**GOAL OF THE EXERCISE**. What is needed here is every line of the records that includes "marker".

Stored items
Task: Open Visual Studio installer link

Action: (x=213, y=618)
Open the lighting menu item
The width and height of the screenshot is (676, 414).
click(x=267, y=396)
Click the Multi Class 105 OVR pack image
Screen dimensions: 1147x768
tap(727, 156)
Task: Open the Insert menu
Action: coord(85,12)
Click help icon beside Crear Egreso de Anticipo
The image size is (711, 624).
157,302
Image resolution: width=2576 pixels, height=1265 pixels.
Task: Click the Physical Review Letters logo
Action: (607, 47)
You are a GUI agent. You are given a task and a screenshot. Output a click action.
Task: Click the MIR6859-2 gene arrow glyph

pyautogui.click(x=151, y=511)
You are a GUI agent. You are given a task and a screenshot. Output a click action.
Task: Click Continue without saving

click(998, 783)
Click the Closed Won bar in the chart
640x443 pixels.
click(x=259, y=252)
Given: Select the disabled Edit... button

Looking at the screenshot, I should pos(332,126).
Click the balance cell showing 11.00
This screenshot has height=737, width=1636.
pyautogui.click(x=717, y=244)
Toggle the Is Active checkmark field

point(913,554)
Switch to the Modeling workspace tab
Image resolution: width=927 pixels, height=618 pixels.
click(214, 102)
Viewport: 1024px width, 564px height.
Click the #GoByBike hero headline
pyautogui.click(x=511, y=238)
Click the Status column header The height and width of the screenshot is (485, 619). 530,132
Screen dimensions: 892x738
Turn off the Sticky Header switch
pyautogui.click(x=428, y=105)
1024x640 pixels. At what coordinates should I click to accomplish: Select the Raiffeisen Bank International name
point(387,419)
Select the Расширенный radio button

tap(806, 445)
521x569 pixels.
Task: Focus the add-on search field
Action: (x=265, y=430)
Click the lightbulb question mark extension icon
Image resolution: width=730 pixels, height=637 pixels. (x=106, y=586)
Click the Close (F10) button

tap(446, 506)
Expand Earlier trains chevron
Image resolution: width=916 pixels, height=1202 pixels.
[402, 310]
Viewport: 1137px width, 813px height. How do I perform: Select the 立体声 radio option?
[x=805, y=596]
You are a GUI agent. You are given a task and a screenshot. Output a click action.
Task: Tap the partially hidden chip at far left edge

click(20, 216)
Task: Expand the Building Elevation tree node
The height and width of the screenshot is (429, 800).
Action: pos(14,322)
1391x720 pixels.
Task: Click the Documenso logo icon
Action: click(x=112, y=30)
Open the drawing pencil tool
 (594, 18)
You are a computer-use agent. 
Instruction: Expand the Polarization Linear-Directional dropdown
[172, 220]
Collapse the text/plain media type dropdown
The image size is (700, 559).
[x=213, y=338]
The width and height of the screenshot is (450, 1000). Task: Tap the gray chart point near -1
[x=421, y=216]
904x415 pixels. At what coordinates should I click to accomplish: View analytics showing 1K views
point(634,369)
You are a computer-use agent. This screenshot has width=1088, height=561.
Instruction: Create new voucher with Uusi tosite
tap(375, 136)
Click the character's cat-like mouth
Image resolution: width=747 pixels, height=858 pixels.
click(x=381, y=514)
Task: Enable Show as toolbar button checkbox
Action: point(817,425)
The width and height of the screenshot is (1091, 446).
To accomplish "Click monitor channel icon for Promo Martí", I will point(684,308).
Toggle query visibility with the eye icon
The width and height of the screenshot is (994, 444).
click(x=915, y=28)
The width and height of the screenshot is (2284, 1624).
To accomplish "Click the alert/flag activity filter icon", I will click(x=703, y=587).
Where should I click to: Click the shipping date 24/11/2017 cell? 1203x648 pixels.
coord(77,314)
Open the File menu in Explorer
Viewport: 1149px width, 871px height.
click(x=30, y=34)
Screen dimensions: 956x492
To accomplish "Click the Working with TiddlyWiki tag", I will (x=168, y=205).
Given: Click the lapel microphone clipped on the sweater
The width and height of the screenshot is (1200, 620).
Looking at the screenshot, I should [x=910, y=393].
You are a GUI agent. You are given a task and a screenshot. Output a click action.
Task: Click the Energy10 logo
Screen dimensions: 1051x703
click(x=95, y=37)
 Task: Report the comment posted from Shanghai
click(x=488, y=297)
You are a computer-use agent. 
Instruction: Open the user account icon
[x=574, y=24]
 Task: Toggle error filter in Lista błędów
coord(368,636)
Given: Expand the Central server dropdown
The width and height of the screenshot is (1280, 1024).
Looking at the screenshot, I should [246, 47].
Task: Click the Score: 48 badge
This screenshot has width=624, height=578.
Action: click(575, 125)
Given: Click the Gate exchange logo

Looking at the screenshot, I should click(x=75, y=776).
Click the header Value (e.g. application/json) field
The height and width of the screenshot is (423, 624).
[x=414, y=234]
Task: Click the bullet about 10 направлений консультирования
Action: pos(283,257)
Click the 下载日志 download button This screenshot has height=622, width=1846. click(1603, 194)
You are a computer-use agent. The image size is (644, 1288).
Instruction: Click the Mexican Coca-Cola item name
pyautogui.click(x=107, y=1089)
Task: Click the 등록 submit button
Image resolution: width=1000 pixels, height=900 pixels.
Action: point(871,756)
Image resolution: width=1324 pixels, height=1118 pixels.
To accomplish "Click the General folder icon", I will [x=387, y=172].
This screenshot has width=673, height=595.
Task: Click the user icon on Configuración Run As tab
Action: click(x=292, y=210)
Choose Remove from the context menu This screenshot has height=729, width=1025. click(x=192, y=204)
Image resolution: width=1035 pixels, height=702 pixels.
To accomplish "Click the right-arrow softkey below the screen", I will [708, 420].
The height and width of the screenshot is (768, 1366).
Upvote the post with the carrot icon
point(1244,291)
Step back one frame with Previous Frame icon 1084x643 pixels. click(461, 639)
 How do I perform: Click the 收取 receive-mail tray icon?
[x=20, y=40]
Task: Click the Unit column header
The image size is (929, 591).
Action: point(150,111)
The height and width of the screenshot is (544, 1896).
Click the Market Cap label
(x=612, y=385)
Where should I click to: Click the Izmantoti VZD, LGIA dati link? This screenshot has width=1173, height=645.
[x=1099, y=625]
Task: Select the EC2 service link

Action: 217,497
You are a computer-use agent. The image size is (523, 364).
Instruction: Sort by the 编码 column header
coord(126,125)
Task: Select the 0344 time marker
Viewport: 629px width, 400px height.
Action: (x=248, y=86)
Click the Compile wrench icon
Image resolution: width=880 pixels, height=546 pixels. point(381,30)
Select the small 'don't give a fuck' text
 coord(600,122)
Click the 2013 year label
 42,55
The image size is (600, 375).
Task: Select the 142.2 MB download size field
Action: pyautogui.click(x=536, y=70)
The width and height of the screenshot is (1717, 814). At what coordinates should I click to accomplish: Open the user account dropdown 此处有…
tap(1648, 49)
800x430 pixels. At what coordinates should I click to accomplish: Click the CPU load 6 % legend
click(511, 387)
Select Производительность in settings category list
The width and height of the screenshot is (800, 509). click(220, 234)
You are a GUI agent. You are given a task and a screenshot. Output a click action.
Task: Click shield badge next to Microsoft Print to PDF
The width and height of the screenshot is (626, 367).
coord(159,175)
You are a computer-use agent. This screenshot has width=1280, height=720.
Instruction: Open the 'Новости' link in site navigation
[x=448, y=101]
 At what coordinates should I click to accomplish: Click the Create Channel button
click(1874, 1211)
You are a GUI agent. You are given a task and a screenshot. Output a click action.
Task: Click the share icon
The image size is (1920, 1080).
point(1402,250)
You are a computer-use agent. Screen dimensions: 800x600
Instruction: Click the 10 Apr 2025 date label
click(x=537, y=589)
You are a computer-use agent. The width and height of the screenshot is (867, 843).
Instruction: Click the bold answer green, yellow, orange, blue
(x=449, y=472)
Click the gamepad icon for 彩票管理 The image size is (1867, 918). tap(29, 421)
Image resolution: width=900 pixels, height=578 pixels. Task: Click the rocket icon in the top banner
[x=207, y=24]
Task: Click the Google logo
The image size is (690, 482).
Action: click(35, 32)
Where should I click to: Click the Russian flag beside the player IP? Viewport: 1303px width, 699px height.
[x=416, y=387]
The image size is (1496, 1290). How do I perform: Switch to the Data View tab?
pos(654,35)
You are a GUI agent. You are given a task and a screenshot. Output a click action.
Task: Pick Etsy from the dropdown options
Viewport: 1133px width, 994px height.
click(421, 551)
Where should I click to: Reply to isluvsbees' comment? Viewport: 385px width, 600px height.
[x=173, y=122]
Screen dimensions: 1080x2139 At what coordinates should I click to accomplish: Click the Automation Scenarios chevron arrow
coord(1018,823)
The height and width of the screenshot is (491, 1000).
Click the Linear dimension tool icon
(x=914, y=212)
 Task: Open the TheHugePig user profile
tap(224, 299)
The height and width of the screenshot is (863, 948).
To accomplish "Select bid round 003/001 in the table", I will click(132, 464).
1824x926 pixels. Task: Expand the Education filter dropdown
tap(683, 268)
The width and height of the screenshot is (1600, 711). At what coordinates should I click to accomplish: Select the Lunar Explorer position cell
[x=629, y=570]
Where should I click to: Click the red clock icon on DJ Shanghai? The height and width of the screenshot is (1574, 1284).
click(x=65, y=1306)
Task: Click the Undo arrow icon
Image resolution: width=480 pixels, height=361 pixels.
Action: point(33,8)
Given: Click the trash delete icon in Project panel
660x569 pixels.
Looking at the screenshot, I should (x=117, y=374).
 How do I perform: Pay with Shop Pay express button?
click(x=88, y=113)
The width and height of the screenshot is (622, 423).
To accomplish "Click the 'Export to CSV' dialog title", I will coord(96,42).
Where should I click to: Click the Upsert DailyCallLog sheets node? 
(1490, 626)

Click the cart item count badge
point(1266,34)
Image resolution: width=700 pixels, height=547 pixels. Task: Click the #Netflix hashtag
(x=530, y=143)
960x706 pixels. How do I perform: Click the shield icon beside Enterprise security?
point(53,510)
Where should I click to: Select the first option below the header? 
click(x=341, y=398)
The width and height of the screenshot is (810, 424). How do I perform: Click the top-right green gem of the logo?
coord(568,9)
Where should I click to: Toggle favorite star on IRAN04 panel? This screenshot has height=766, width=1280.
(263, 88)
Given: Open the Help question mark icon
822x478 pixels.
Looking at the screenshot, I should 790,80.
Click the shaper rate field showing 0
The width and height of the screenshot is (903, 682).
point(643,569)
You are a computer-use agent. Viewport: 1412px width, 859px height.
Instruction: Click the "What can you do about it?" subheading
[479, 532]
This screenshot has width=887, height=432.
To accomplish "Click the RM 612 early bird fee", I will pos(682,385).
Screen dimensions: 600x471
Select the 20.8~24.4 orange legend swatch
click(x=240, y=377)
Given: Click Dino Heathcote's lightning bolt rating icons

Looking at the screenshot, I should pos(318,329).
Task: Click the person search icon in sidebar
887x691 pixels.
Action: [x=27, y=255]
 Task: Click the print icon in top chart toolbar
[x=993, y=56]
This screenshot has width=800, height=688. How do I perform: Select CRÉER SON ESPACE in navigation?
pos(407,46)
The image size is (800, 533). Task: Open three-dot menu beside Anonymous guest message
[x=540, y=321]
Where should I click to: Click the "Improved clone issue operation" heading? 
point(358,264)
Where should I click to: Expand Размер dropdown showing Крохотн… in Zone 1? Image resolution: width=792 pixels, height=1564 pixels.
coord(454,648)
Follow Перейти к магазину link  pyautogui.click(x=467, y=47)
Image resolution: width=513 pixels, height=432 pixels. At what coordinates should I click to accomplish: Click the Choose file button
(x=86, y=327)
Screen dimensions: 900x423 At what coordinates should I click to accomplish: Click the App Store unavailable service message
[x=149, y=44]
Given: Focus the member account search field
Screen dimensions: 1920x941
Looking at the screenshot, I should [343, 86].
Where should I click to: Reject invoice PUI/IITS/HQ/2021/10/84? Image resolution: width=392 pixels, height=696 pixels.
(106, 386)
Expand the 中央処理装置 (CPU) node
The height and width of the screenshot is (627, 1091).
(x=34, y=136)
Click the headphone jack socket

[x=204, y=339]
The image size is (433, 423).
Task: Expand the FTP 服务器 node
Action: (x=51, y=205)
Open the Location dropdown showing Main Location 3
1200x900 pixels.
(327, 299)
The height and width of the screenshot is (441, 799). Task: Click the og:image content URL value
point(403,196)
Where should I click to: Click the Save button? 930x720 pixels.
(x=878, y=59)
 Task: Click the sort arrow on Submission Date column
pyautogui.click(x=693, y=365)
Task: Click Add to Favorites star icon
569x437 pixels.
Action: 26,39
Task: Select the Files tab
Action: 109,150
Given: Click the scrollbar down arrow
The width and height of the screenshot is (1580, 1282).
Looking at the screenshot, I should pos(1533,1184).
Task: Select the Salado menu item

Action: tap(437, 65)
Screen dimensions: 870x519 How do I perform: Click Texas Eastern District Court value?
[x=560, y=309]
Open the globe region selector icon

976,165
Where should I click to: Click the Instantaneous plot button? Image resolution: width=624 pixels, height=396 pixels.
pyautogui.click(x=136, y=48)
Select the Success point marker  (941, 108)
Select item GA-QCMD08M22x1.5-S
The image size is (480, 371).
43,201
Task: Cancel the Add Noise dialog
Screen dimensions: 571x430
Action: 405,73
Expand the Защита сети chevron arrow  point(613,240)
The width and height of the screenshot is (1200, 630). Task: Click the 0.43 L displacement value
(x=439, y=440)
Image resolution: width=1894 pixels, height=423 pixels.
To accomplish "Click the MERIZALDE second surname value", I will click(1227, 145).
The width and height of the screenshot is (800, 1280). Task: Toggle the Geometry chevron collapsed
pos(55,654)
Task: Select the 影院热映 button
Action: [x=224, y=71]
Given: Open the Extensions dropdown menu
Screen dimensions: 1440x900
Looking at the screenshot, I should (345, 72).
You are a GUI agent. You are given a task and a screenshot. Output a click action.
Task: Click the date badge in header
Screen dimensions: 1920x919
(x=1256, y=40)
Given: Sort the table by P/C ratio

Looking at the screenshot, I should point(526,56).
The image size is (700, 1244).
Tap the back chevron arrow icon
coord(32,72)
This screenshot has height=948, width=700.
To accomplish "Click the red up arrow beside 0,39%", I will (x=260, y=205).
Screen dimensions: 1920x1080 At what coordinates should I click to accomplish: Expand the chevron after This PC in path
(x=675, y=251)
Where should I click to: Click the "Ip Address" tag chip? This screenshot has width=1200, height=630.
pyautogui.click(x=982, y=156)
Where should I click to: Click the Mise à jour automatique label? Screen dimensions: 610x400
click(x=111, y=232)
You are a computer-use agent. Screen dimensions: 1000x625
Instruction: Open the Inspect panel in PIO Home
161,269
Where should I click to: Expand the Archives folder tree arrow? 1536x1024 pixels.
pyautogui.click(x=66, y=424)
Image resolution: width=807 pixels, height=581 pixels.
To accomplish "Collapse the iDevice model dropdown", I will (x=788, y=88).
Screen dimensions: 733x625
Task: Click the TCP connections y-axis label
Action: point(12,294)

**WRITTEN SOLUTION**.
Task: Select the 0344 time marker
Select the Success point marker  (941, 108)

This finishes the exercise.